Only the lines below between the ones containing "Where should I click to: Click" and "Given: Open Sesame Cold Noodles item", inclusive, are to be reproduced, each exactly as it stands.

━━━ Source data

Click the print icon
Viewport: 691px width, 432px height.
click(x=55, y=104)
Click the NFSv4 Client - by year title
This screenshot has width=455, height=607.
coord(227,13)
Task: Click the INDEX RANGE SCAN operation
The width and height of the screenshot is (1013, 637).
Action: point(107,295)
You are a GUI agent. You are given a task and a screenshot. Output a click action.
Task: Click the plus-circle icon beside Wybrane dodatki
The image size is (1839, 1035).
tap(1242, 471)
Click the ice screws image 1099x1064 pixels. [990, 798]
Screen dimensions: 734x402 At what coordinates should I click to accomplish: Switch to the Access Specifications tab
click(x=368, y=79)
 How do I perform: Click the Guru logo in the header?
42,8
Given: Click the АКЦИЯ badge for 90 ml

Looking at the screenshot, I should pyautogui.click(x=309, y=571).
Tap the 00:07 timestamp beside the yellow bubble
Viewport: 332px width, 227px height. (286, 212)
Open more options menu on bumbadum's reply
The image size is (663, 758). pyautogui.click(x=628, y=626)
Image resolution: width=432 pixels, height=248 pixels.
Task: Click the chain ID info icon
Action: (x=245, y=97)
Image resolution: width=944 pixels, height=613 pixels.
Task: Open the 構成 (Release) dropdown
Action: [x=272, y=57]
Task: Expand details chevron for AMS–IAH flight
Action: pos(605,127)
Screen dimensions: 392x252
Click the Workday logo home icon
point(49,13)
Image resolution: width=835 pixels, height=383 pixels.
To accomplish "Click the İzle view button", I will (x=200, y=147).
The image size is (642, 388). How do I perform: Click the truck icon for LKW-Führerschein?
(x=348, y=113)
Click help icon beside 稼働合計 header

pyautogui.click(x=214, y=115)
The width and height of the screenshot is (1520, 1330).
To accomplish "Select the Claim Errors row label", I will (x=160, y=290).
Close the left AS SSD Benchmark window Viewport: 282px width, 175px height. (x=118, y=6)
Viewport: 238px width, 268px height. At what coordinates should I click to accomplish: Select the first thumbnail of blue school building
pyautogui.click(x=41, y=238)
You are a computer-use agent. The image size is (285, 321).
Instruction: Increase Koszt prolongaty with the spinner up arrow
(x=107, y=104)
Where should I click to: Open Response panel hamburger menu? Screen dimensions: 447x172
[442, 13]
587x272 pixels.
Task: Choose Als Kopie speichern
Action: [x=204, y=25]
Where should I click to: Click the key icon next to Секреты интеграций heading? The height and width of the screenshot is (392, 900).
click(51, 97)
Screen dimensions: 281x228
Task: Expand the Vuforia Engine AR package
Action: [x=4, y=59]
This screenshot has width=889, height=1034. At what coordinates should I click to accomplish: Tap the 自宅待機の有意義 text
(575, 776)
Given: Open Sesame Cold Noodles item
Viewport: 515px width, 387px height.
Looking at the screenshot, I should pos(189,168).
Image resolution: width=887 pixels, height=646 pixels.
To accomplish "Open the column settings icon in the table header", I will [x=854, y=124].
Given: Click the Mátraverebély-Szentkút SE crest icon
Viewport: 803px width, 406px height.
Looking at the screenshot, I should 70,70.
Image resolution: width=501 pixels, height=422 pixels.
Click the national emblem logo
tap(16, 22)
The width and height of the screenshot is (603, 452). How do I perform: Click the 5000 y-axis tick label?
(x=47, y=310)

━━━━━━

## Answer section
Where should I click to: Click the key icon next to Секреты интеграций heading? The height and width of the screenshot is (392, 900).
click(51, 97)
Screen dimensions: 281x228
Task: Expand the Vuforia Engine AR package
Action: [x=4, y=59]
This screenshot has width=889, height=1034. At what coordinates should I click to accomplish: Tap the 自宅待機の有意義 text
(575, 776)
Given: Open Sesame Cold Noodles item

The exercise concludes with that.